[Available data]
#####
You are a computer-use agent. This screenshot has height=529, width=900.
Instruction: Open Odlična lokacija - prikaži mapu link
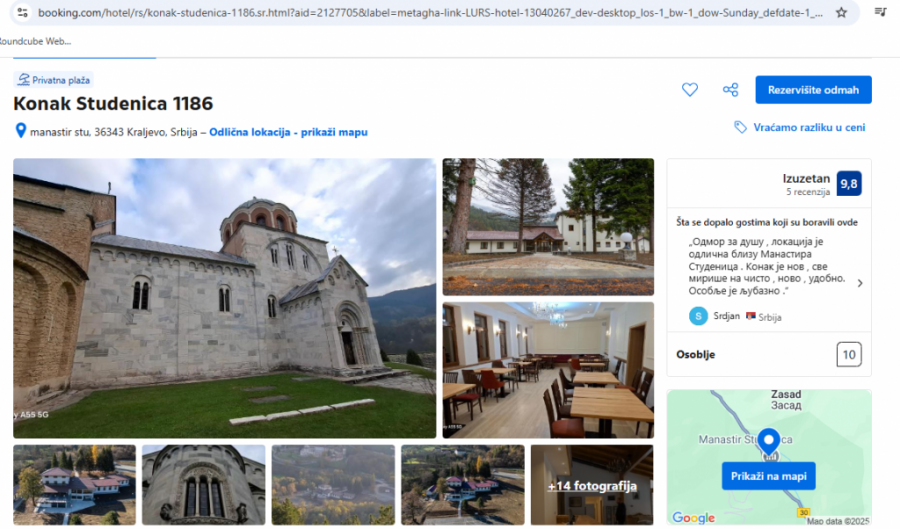(288, 132)
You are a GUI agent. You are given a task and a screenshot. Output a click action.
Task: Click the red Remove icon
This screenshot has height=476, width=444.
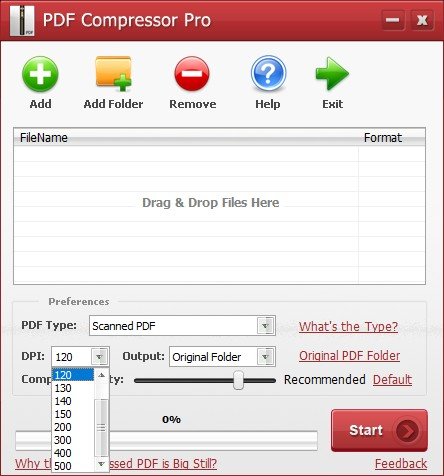[x=192, y=74]
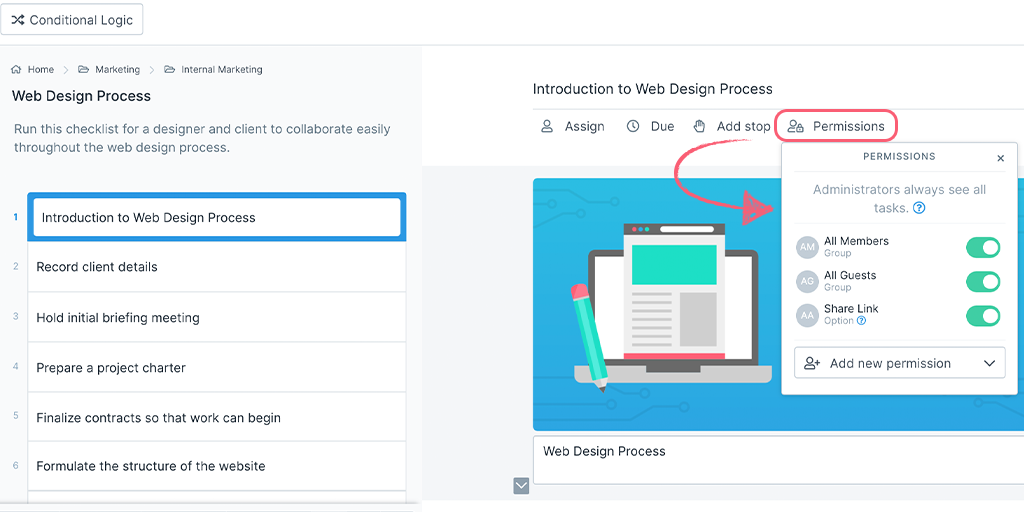Open the Internal Marketing breadcrumb folder
This screenshot has width=1024, height=512.
(x=213, y=69)
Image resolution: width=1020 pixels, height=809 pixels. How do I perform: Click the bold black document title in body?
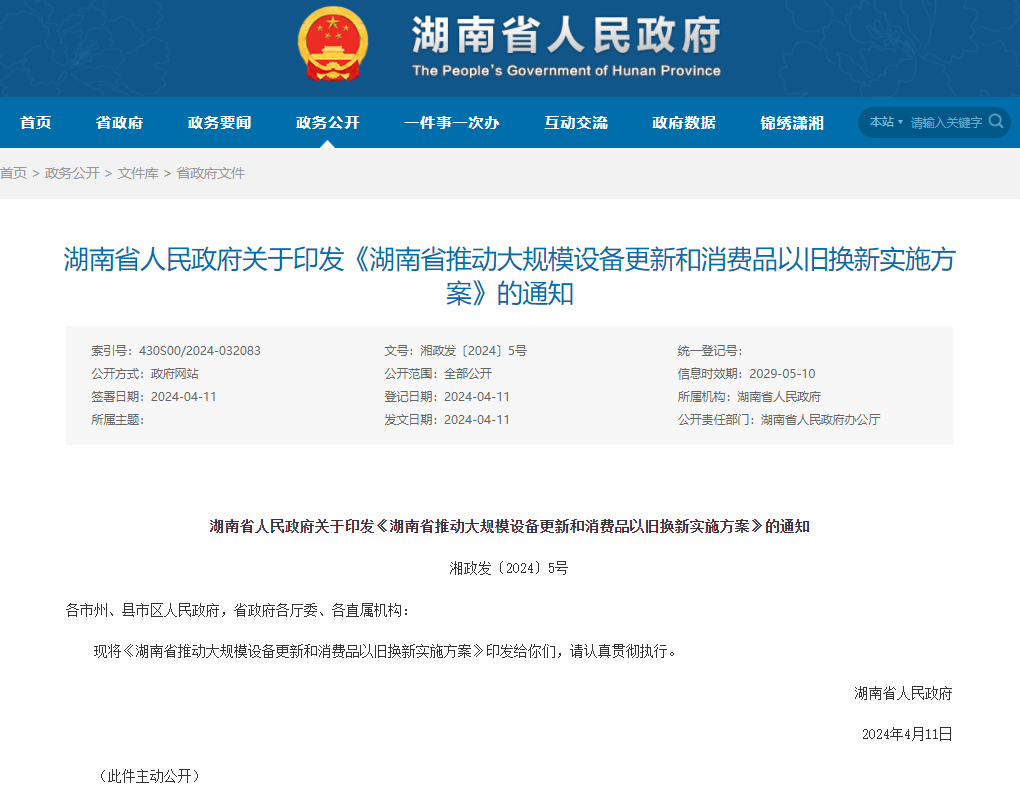(x=509, y=526)
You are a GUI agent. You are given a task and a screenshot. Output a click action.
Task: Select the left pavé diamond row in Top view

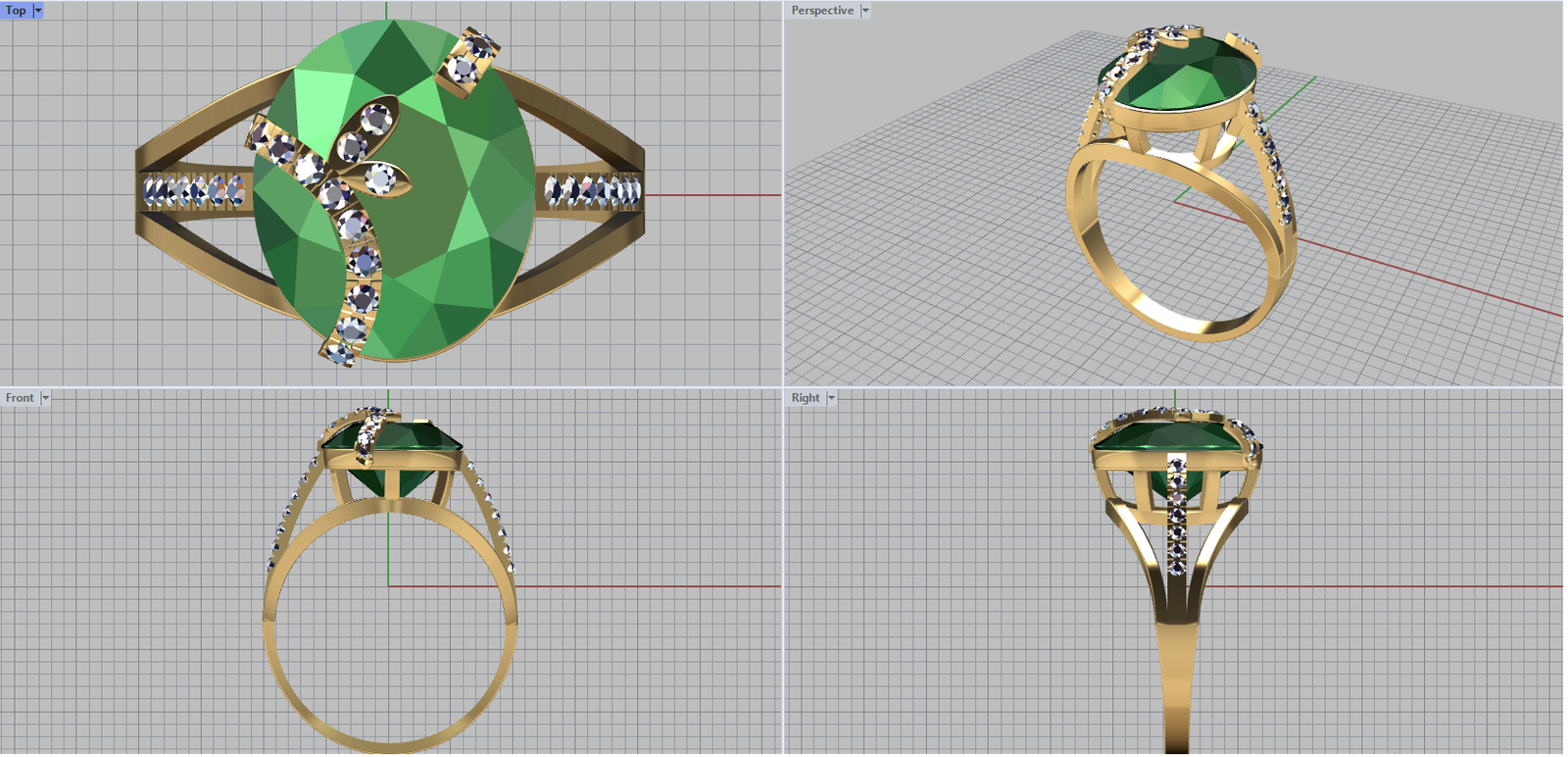click(193, 190)
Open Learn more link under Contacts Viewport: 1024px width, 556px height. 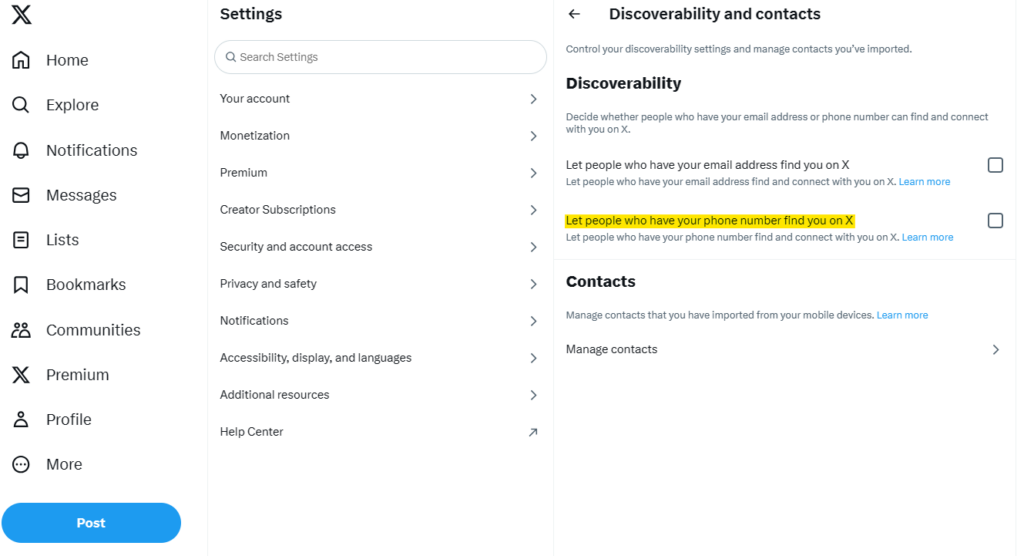point(902,315)
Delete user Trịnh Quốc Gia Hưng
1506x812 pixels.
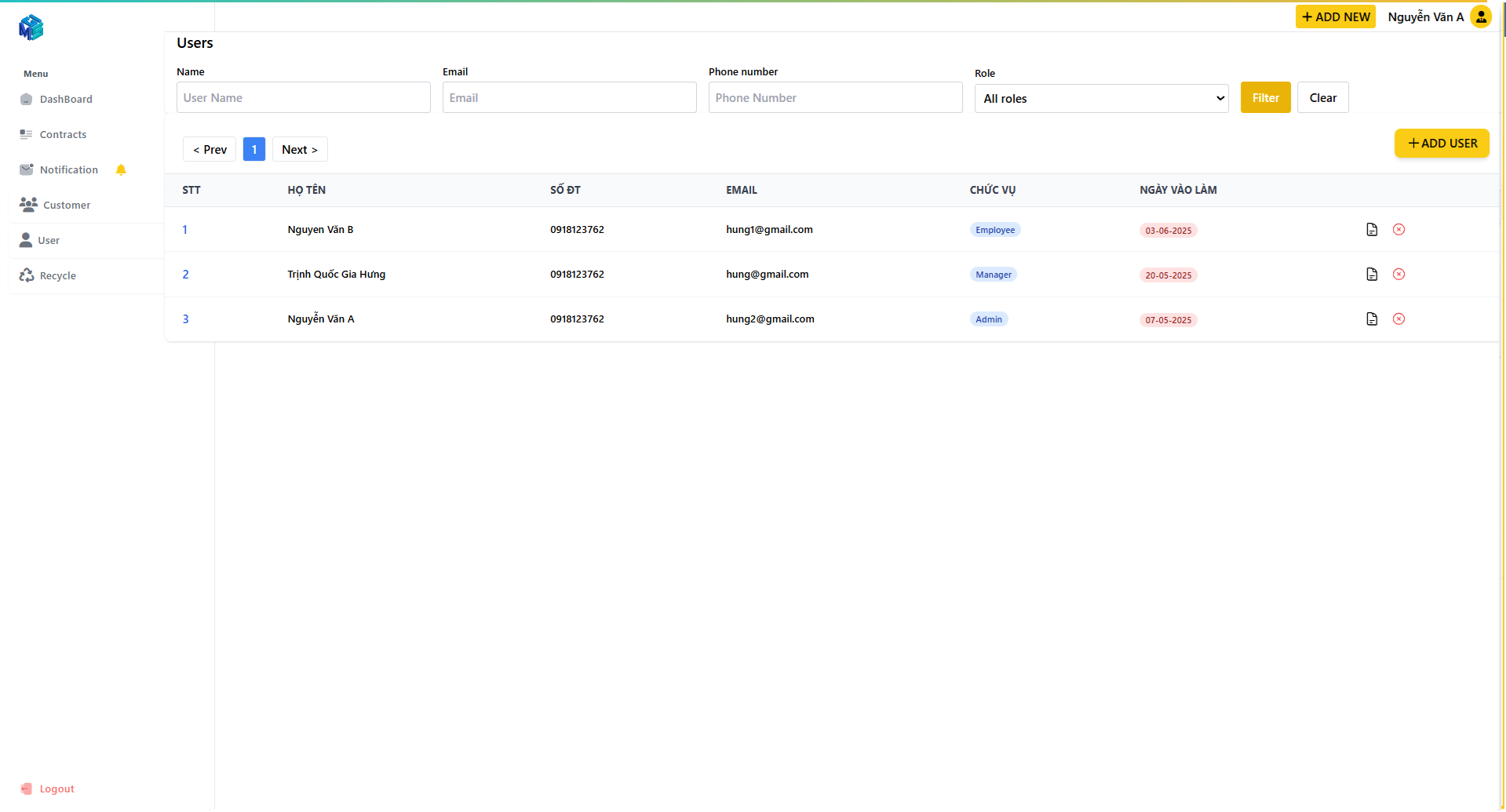pyautogui.click(x=1398, y=275)
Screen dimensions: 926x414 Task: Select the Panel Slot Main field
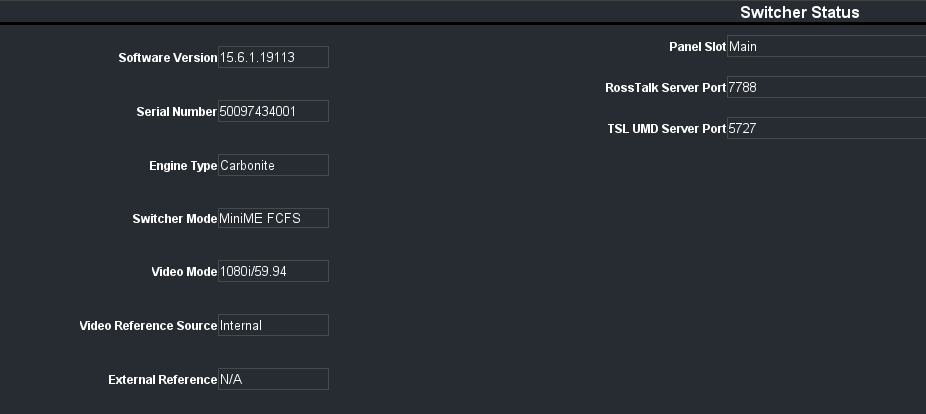(826, 46)
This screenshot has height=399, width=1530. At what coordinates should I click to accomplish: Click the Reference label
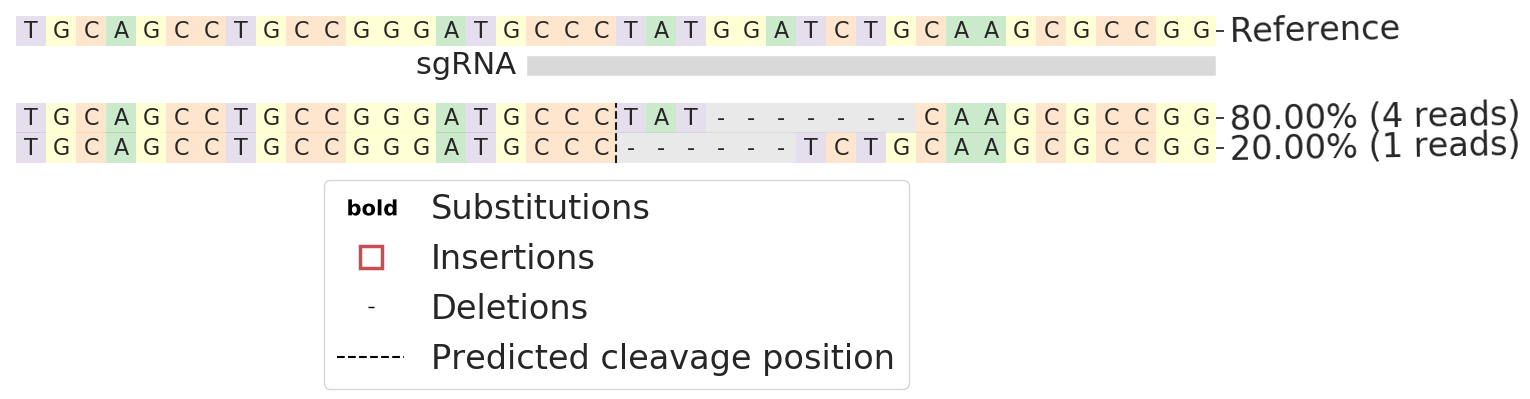(1314, 30)
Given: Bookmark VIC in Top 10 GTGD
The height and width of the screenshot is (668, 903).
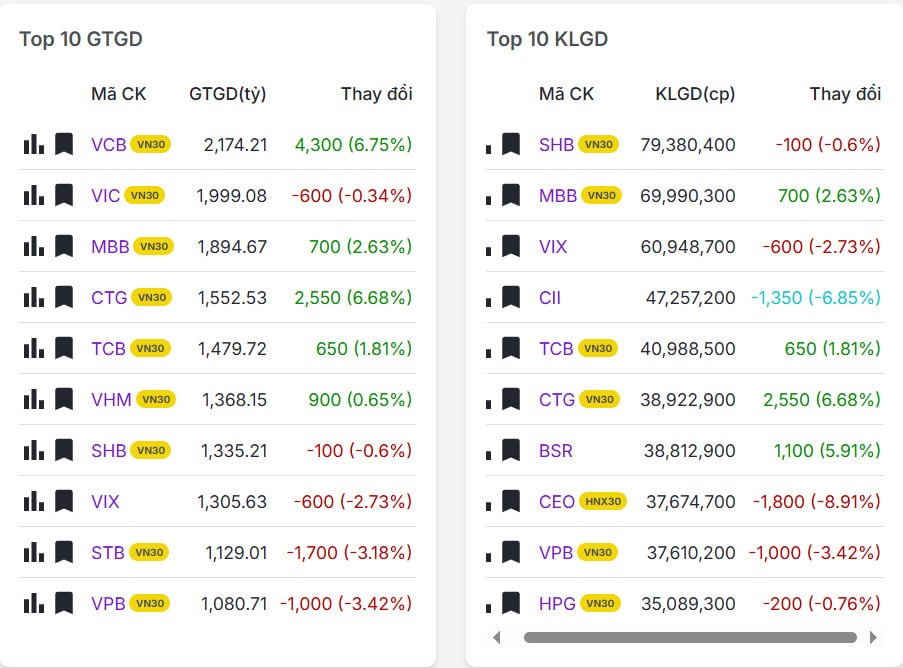Looking at the screenshot, I should (64, 195).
#####
[What needs to be done] Return only the lines running from the start of the entries above to the line that contains "Task: Click the red Remove icon", inclusive, and omit every picture.

[The completed task]
You are a computer-use agent. This screenshot has height=529, width=900.
Instruction: Open Odlična lokacija - prikaži mapu link
(288, 132)
You are a GUI agent. You are given a task and a screenshot. Output a click action.
Task: Click the red Remove icon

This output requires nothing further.